Journal of Wound Care 27(5): 334-339
2018
ISSN/ISBN: 0969-0700 PMID: 29738298 Document Number: 696573
This study sought to determine the effects of oral vitamin C (VitC) and mesenchymal stem cells (MSCs) on wound healing in diabetic nude mice. Bilateral, full-skin thickness wounds were created as an in vivo wound model in BALB/C diabetic nude mice.
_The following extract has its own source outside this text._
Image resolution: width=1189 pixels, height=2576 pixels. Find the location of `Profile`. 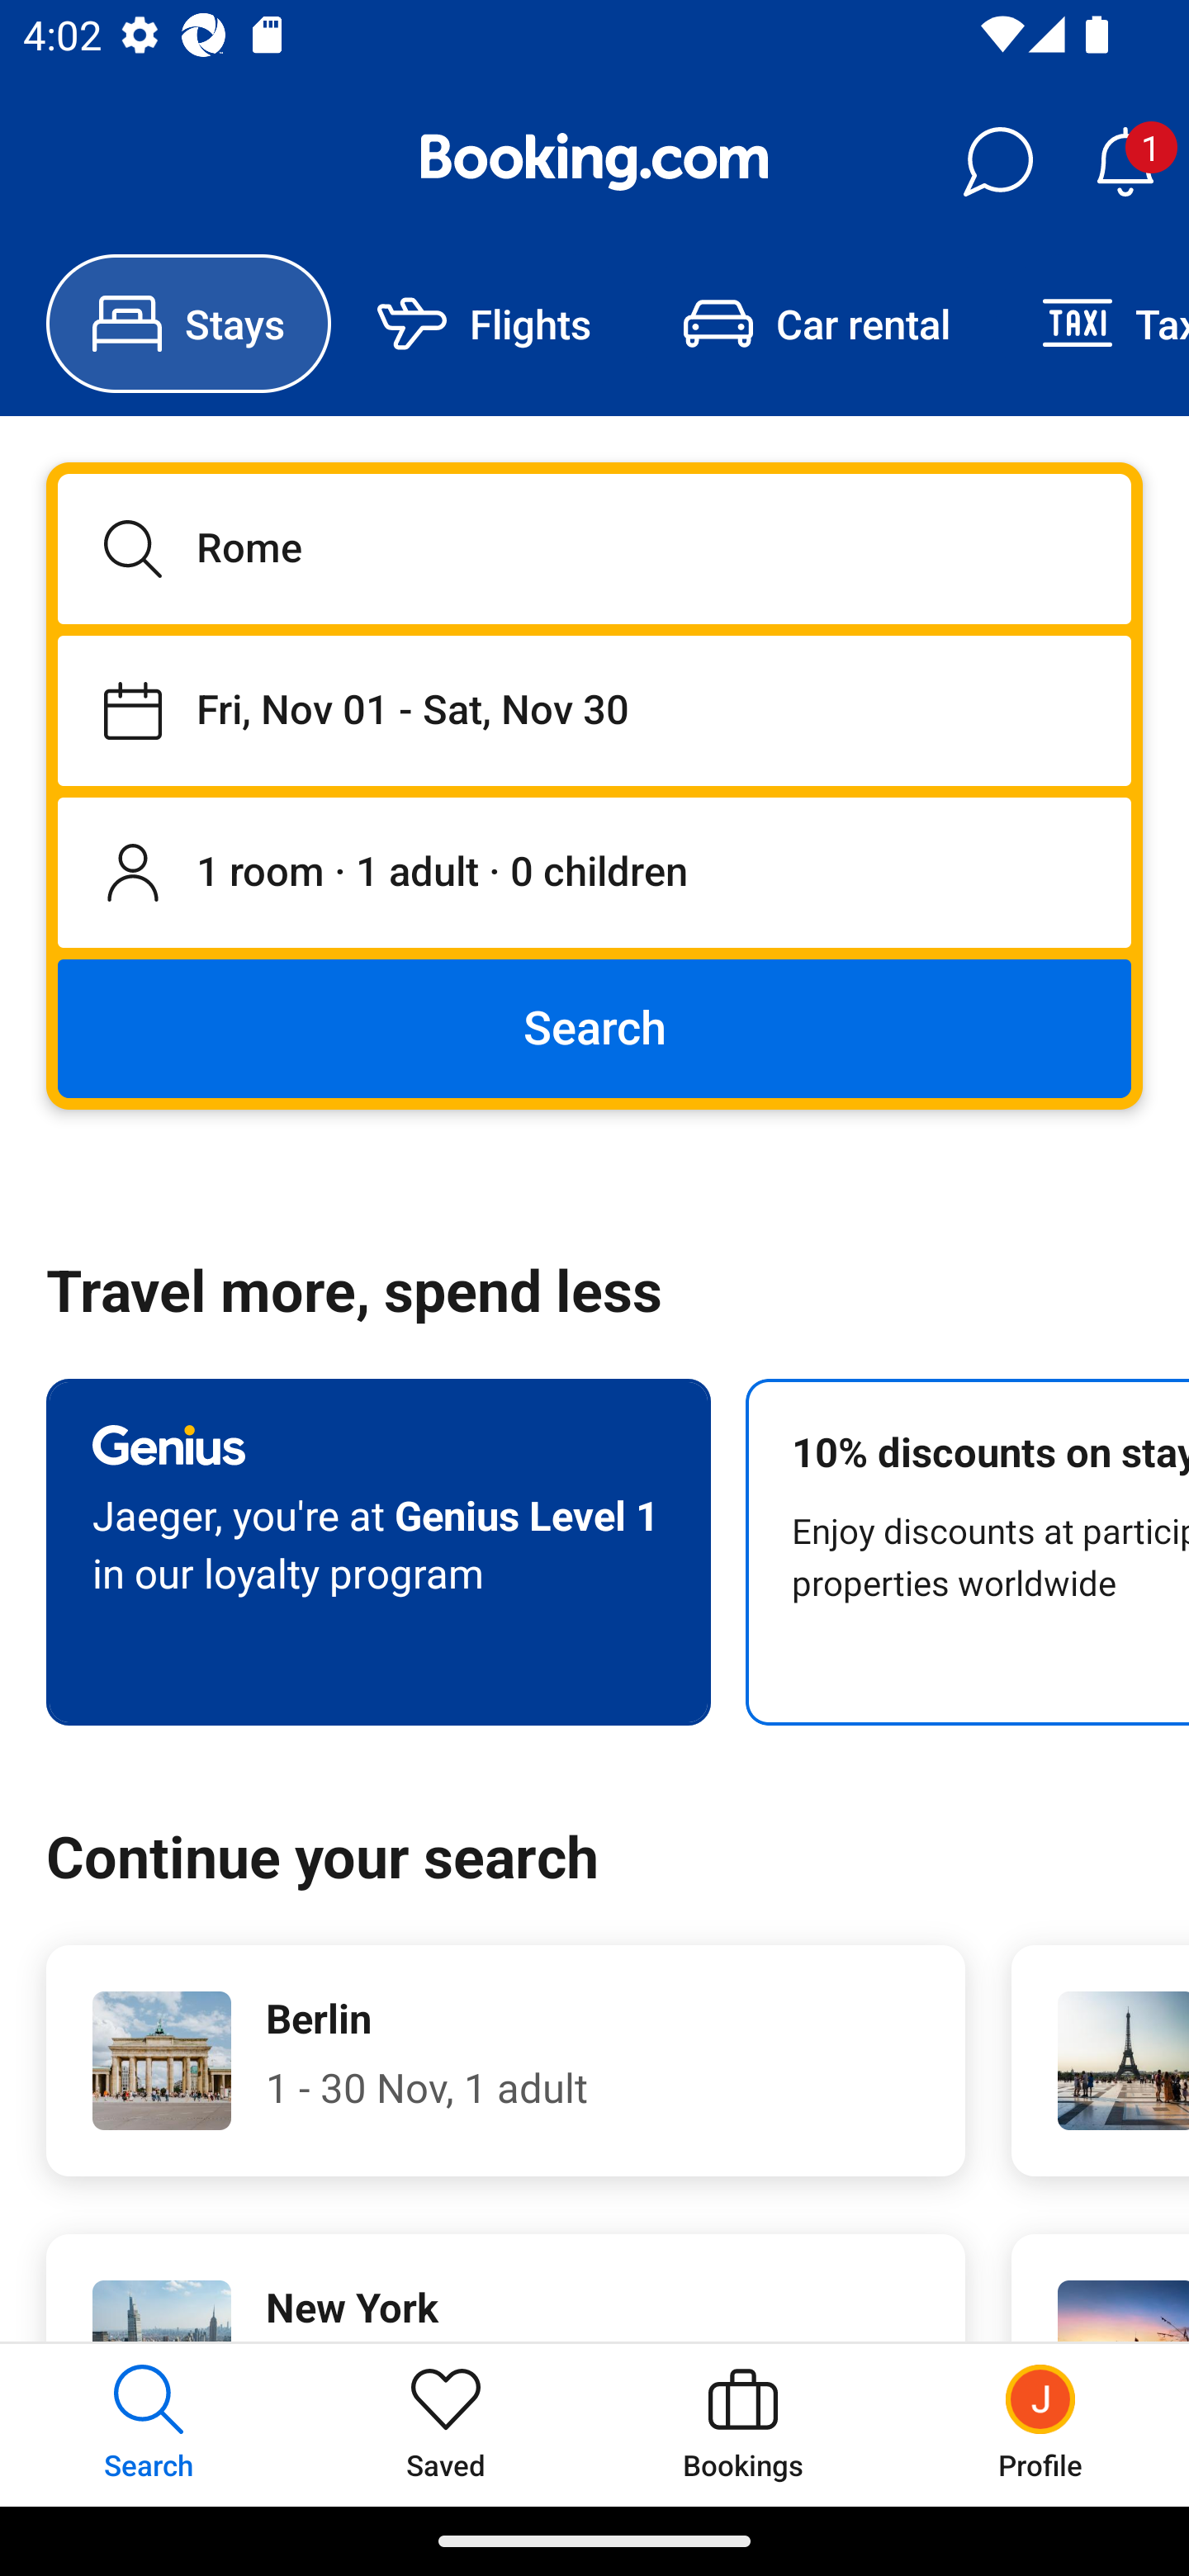

Profile is located at coordinates (1040, 2424).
The mice were separated into five groups: control (CON); diabetes mellitus (DM, from a streptozotocin injection); DM treated with MSCs (DM+MSCs); DM treated with VitC (DM+VitC), and DM treated with MSCs and VitC (DM+MSCs+VitC). After wounding, daily oral-feeding of high dose VitC (1.5g/l) was administered, and a single dose of MSCs (1x106 cells) was given topically using matrix gel application to the wounded area. At day seven, the lowest rate of wound healing, in terms of percentage of wound closure, appeared in the DM group, as compared with the CON and all other treatment groups (mean percentage of wound closure and standard deviation), CON=75.94±7.09%; DM=55.65±9.59%; DM+MSCs=78.57±6.46%; DM+VitC=77.52±3.31%; and DM+MSCs+VitC=84.61±2.87%, p≤0.05. At day 14 post-wounding, the combination of oral high dose VitC and MSCs accelerated wound healing (91.44±3.19%, p≤0.05). In addition, the highest capillary density in DM+MSCs+VitC was obtained at 14 days post-wounding (29.49±7.30%, p≤0.05). The findings of this study highlight the possibility of using oral high dose VitC in adjunct to MSCs to increase angiogenesis and accelerate diabetic wound healing in an animal model. This novel therapeutic approach should be studied further to test if it could be a useful adjunct of existing therapies to prevent infection and amputation in patients with diabetes.